On Wednesday, the Cable News Network (CNN) also quoted a U.S. intelligence source as saying that the Russian jet was most likely brought down by a bomb planted by the terror group Islamic State (IS) or its affiliate.

The chief of Russia's Federal Aviation Agency Rosaviatsia, Alexander Neradko, told the Rossiya-24 TV channel Thursday that experts will look into whether there was any dangerous material on board the plane.

The Russian Metrojet A321 plane, bound for Russia's second-largest city St. Petersburg, crashed early Saturday about 23 minutes after taking off from Egypt's Red Sea resort of Sharm el-Sheikh, killing all the 224 passengers and crew members, mostly Russians, onboard.

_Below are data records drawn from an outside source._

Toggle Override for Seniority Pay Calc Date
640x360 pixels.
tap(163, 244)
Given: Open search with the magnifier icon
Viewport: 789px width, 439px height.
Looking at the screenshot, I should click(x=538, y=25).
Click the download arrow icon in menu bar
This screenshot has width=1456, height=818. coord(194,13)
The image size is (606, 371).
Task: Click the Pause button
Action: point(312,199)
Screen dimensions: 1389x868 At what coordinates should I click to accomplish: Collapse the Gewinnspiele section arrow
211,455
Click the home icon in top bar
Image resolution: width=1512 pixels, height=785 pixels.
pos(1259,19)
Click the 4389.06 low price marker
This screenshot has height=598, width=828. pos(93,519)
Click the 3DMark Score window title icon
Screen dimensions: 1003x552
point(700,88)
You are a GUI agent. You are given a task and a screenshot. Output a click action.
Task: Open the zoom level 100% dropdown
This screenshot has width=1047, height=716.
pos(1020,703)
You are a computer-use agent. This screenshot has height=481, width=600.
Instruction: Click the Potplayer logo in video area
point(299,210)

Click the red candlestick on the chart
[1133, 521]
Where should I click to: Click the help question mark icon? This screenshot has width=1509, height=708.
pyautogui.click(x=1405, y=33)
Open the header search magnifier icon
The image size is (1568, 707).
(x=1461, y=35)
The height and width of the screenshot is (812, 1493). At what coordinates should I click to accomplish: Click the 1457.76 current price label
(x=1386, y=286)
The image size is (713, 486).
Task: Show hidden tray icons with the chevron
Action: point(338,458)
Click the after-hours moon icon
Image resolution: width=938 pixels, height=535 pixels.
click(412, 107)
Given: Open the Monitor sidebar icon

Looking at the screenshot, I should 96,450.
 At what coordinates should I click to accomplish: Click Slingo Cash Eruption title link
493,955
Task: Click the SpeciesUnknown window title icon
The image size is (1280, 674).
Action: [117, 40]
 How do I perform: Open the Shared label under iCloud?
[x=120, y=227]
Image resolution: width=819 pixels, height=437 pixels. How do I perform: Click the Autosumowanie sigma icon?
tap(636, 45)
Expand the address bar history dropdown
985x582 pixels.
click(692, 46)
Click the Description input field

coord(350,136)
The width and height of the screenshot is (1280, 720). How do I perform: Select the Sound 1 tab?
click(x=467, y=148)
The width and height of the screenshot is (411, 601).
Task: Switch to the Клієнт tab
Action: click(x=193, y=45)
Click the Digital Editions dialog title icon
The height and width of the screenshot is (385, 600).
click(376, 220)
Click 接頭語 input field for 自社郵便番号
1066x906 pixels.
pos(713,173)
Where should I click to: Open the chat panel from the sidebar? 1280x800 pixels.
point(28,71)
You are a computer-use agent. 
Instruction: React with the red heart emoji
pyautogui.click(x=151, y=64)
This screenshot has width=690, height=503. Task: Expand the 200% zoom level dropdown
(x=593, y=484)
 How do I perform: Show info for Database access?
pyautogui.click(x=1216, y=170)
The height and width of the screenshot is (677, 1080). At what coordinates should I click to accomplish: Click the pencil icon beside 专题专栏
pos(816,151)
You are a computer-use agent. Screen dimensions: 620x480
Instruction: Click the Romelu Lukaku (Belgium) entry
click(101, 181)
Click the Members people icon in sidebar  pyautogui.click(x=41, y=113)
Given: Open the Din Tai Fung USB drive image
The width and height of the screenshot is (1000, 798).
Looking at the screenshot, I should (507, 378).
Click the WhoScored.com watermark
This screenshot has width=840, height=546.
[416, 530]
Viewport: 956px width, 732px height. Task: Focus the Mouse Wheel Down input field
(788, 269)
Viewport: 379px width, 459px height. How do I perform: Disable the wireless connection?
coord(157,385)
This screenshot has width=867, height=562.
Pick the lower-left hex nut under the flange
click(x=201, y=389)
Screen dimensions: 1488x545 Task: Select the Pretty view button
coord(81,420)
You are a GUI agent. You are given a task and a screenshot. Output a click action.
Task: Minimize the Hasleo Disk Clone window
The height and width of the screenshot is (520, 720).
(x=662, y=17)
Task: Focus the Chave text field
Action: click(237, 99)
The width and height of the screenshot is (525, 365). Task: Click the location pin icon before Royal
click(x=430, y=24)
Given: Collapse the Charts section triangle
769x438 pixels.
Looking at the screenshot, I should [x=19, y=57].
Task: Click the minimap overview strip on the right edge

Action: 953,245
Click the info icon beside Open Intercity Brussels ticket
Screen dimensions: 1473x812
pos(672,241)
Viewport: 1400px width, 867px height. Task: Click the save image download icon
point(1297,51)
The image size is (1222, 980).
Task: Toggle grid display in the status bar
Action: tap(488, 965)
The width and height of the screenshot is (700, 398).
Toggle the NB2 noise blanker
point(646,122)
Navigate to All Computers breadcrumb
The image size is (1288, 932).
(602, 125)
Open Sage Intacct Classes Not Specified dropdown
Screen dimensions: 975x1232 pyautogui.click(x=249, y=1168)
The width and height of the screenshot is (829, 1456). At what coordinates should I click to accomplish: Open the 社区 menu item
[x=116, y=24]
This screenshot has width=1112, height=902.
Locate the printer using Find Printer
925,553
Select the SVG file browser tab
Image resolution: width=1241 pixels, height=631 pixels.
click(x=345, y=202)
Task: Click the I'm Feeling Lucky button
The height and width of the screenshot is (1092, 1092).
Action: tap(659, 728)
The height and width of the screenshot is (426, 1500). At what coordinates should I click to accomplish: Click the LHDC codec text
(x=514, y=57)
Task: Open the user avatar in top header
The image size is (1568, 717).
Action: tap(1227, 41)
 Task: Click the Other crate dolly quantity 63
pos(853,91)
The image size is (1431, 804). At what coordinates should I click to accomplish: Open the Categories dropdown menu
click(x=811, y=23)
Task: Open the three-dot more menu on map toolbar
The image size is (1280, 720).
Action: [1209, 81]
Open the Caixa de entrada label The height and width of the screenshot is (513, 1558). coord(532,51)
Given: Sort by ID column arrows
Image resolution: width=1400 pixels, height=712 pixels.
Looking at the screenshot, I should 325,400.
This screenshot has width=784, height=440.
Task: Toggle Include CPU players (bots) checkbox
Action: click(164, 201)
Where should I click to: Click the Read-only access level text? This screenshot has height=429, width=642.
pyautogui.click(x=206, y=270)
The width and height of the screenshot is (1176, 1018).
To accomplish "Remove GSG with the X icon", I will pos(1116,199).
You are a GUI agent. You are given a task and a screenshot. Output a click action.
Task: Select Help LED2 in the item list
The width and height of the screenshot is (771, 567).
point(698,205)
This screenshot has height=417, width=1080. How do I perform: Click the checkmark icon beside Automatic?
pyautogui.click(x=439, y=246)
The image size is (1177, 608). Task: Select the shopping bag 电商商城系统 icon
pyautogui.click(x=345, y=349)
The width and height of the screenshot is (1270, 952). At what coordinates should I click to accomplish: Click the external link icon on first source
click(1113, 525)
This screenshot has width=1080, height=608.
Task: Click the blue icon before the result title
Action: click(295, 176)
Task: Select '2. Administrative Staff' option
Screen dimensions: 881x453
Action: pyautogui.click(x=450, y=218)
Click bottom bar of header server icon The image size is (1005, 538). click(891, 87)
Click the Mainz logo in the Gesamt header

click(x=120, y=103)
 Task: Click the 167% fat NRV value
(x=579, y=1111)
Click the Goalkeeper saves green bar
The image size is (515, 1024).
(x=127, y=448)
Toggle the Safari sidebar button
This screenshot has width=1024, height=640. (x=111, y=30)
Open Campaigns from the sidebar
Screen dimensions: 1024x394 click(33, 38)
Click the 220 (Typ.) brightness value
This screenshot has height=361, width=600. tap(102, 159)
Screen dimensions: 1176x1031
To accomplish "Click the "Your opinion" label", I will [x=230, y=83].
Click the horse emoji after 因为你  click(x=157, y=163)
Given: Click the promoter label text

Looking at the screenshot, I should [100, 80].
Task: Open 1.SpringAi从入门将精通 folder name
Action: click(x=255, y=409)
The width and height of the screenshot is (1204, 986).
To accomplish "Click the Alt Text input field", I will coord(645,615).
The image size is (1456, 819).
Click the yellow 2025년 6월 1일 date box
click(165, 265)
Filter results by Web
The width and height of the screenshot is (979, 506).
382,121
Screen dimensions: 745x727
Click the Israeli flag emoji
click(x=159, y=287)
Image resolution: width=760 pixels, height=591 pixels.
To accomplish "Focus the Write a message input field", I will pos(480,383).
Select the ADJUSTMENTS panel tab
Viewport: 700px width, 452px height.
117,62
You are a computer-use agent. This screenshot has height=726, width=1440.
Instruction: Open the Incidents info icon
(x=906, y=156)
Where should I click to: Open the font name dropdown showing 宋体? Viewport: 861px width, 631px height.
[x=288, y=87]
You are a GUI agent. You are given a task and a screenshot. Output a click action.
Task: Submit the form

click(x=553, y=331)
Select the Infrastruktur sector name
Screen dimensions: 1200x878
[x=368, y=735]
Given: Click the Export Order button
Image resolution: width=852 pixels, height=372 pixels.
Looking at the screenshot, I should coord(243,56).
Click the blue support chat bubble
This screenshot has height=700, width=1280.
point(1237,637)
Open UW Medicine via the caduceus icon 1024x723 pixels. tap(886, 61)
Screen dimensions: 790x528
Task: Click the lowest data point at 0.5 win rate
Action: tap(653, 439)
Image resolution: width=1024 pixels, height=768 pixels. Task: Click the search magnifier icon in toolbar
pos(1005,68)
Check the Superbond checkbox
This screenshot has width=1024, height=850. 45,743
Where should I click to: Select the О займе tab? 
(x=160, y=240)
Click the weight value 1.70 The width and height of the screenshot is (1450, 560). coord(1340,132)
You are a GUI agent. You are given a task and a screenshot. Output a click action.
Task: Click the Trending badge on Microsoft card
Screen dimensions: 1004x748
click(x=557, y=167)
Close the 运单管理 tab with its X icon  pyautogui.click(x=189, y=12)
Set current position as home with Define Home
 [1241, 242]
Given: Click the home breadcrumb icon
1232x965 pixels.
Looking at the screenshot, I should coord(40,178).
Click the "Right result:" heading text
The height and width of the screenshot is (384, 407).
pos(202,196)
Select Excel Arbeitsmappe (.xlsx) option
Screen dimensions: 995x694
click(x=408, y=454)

The Sinai-based group "Sinai State" that had announced loyalty to the IS claimed responsibility for the crash soon after it happened, but Moscow has dismissed the claim as incredible.

The information from the plane's flight data recorder has been successfully copied and passed to the inquiry commission to be decoded, processed and analyzed, Interfax said in a separate report, citing the Interstate Aviation Committee (IAC).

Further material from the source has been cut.